Les problématiques sociales sont la base de nos projets muséologiques, et concernent l’être humain en tant que groupe, pas un secteur en particulier. Pour être cohérents avec notre culture institutionnelle et notre vision vaste et disruptive, nous devons reconnaître la nécessité d’arrêter de considérer nos publics comme des groupes discrets et reconnaître des groupes hétérogènes mais unis par un intérêt commun: apprendre, créer, innover et entreprendre, et chercher le bien-être.

🟡 Quelle est l’importance de faire de la vulgarisation scientifique et artistique pour canaliser la solution aux problématiques climatiques et sociales ?

C’est l’imminente nécessité de se déconstruire et de produire de la connaissance et des savoirs. L’humanité est depuis trop longtemps dans une zone de confort qui a converti la science comme le tout-puissant, obligée de trouver des solutions à tous nos problèmes. Nous avons eu tellement foi en la pensée scientifique (linéaire et déductive) qu’il ne nous reste plus rien à découvrir, expliquer ou redécouvrir.

Les mots de Neri Oxman sur la créativité et ses processus cognitifs nous font revenir à une compréhension holistique et philosophique de l’art et la science comme formes de créer depuis un seul et unique cercle: le cycle de la créativité de Krebs, dans lequel nous devons comprendre une science qui convertit l’information en connaissance. L’ingénierie technicise cette connaissance et lui ajoute de l’utilité; le design transforme cette utilité en comportements et contextes culturels et finalement l’art, qui fait sien ce contexte et le questionne comme perception du monde, provoquant à nouveau le début du cycle.

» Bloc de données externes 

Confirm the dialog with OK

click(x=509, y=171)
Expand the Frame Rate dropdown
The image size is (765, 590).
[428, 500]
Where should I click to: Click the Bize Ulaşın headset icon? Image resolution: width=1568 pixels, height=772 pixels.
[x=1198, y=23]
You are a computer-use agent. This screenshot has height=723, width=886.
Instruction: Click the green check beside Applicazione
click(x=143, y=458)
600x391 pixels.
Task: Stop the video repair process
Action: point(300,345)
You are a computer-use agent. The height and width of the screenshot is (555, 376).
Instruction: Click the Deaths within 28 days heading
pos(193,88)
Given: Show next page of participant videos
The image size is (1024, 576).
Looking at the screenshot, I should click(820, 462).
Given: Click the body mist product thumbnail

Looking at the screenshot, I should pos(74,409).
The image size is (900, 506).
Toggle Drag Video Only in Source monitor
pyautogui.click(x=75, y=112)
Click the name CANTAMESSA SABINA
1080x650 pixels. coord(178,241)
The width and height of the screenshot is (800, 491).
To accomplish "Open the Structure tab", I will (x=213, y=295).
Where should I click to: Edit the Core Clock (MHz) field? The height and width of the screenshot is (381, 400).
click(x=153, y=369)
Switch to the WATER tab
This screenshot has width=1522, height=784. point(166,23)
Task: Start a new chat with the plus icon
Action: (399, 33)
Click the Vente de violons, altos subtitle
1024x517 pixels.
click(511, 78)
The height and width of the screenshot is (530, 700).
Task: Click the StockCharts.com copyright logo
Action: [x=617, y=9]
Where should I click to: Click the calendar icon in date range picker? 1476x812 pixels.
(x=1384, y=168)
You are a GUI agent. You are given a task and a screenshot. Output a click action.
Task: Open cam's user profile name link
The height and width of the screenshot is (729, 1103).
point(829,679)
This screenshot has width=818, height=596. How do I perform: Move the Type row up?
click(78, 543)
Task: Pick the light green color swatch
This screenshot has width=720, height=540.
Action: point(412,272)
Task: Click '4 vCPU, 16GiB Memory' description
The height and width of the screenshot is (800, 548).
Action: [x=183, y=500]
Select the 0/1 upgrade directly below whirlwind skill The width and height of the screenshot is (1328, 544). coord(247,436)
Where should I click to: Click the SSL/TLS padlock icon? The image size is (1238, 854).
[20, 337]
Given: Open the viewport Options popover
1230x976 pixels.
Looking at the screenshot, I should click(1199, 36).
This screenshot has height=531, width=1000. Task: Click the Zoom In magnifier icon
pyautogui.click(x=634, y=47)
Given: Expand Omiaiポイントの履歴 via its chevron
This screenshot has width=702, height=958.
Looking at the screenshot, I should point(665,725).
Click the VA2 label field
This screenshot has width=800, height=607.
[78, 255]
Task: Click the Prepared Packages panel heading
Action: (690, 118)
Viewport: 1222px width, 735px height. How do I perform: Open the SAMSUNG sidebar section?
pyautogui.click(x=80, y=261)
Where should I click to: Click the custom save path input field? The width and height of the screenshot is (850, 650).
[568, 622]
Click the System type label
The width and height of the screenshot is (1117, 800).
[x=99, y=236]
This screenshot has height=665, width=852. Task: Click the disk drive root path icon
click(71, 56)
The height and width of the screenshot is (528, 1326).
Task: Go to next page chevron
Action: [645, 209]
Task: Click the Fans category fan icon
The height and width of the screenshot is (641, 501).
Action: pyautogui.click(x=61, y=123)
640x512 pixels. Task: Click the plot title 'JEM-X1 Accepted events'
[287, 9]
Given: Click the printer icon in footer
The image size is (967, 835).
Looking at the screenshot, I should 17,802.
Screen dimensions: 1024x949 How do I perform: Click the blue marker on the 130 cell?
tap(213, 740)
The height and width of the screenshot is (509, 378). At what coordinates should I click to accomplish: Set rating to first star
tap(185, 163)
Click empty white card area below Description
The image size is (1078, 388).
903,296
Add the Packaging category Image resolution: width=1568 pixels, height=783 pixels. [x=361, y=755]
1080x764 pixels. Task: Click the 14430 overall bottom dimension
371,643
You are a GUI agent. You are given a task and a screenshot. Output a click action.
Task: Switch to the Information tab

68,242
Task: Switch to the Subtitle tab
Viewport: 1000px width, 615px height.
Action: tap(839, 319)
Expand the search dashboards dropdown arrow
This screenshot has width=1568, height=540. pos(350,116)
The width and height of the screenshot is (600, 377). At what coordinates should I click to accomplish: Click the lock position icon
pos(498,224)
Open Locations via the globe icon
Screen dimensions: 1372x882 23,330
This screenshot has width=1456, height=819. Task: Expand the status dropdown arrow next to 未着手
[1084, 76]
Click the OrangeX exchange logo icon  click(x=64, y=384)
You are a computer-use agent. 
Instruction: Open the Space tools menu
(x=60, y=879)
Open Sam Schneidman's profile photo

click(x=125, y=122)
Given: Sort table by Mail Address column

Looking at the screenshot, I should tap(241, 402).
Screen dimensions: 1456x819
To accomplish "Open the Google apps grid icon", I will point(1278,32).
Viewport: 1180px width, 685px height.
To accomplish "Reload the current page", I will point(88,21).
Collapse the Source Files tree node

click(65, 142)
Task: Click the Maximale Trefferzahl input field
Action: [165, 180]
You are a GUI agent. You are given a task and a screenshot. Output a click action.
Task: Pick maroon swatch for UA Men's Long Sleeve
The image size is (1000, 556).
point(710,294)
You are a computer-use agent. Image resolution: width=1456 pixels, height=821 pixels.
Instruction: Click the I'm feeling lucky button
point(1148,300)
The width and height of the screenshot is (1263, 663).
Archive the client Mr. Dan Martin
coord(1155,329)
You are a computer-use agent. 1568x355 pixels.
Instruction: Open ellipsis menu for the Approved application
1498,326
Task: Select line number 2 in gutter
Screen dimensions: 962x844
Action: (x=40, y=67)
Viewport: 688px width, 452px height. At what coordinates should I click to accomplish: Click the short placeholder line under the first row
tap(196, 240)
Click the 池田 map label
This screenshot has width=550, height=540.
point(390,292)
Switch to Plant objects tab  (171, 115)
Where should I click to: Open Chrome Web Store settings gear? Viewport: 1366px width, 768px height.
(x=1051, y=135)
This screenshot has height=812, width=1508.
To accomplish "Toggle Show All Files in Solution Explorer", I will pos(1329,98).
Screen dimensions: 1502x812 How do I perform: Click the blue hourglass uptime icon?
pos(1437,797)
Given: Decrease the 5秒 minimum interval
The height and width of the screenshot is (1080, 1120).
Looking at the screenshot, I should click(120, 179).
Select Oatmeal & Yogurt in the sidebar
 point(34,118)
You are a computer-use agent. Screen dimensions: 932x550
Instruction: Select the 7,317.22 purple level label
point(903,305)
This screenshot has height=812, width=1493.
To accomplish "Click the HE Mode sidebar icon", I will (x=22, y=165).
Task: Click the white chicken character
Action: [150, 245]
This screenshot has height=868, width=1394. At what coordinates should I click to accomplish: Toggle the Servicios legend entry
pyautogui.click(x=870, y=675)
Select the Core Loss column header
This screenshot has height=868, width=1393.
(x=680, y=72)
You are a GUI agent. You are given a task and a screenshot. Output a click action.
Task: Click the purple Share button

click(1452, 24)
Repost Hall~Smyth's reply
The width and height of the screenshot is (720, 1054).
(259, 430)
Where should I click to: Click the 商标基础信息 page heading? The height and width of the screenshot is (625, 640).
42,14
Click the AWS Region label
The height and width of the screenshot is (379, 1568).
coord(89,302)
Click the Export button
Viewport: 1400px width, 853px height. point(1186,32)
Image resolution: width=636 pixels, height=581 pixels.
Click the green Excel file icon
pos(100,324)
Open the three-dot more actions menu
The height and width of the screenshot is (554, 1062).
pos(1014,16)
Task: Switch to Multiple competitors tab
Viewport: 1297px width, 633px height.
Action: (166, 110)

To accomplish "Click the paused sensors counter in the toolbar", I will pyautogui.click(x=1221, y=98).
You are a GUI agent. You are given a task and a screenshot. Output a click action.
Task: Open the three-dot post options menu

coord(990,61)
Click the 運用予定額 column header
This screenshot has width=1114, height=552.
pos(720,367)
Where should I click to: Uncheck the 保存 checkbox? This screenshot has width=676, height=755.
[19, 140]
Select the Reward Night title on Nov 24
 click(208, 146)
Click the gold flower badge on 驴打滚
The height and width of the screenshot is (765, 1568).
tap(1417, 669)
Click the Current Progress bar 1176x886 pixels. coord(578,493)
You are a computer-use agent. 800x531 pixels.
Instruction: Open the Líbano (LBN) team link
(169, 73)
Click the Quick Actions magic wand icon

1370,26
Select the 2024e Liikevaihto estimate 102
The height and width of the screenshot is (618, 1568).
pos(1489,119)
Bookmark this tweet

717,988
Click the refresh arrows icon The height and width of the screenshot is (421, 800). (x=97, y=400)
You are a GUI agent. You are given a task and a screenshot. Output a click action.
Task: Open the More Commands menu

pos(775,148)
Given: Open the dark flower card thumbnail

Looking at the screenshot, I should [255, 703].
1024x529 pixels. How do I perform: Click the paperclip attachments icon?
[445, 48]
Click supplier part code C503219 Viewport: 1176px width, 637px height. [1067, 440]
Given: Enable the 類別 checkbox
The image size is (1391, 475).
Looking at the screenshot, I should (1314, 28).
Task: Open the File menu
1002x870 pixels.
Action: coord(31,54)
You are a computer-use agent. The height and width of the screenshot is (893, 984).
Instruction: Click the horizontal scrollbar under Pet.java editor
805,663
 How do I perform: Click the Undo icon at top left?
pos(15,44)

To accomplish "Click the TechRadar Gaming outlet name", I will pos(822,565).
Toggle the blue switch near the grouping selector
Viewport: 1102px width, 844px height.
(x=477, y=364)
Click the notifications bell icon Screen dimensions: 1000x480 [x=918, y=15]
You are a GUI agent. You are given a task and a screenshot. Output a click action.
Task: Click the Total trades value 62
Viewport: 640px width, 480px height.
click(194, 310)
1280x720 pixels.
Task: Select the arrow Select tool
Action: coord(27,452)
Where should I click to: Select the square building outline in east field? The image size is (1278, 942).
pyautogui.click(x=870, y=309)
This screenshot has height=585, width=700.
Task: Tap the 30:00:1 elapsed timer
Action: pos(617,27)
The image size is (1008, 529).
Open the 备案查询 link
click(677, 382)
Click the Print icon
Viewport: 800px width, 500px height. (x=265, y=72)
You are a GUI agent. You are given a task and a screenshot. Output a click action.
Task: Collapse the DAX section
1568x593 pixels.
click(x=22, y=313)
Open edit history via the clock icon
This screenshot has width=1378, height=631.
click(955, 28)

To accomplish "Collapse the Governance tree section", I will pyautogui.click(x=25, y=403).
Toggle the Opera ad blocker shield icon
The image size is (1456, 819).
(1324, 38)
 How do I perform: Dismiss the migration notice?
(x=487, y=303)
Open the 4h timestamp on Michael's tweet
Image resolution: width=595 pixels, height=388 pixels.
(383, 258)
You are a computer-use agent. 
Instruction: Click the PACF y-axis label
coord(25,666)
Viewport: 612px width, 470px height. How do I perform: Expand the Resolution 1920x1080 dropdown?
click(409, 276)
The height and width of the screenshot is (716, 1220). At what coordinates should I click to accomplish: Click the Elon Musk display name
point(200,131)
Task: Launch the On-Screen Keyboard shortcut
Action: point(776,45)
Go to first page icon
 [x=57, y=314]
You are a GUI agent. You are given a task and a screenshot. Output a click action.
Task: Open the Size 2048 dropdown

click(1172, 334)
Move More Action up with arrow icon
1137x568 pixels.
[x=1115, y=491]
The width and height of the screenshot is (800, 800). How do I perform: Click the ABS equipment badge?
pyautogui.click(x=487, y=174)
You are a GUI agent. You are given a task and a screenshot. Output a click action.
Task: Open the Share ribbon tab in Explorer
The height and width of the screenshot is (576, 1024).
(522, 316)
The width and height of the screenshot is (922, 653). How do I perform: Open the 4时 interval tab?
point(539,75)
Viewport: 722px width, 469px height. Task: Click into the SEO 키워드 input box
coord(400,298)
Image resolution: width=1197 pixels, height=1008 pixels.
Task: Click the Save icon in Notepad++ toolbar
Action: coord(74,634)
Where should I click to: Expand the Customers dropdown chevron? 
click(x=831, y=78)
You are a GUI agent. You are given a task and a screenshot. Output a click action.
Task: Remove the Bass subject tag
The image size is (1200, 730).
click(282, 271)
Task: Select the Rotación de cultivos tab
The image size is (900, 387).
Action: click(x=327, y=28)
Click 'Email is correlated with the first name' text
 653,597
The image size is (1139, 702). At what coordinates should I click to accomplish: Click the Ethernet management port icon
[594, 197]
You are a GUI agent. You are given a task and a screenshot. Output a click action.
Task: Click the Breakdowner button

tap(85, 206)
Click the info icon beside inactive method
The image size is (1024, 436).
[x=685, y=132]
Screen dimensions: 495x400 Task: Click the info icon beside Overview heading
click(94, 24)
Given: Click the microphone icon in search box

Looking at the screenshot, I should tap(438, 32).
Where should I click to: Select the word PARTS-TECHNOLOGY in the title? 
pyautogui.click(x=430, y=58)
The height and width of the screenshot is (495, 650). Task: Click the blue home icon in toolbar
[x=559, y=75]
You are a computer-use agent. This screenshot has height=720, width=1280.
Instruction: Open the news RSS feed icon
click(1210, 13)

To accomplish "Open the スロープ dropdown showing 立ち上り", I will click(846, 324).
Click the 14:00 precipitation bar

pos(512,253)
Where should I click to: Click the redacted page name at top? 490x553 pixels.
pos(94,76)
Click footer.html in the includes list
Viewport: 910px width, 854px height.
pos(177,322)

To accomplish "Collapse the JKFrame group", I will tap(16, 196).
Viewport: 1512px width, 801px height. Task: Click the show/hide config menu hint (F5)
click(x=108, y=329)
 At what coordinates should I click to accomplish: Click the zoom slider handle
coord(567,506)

🟡 Selon vous, de quelle manière le Tecnológico de Monterrey a apporté ou participé à la résolution réelle, tangible, du problème du changement climatique ?

Depuis notre travail au MUI, je pense que le Tecnológico de Monterrey a provoqué, et j’aime penser cela de la façon dont l’aborde la Dr. Oxman, un Cinderella moment, qui produit un projet d’exposition qui est en réalité une boîte à outils pour commencer à construire des compétences pour la diminution et l’adaptation dans cette crise catastrophique. Dans ce Cinderella moment, où l’art et ses pratiques se rencontrent avec la science et ses méthodes, ils provoquent des changements dans la perception d’un problème au discours ample et différencié, qui affecte la forme de capturer des données et qui impulse le cycle créatif pour formuler des solutions innovantes.

Je dois aussi dire que nous reconnaissons dans le projet d’exposition “Climate Terror. Survival Kit” un apport et une participation assertive et fonctionnelle pour lutter contre le problème. Le défi maintenant est de construire des modèles, des initiatives et interfaces qui puissent imprégner plus d’espaces vers ce type de récits. Je vous invite à découvrir, maintenant avec un regard de “terreur climatique”, notre exposition au MUI à Puebla, Mexique.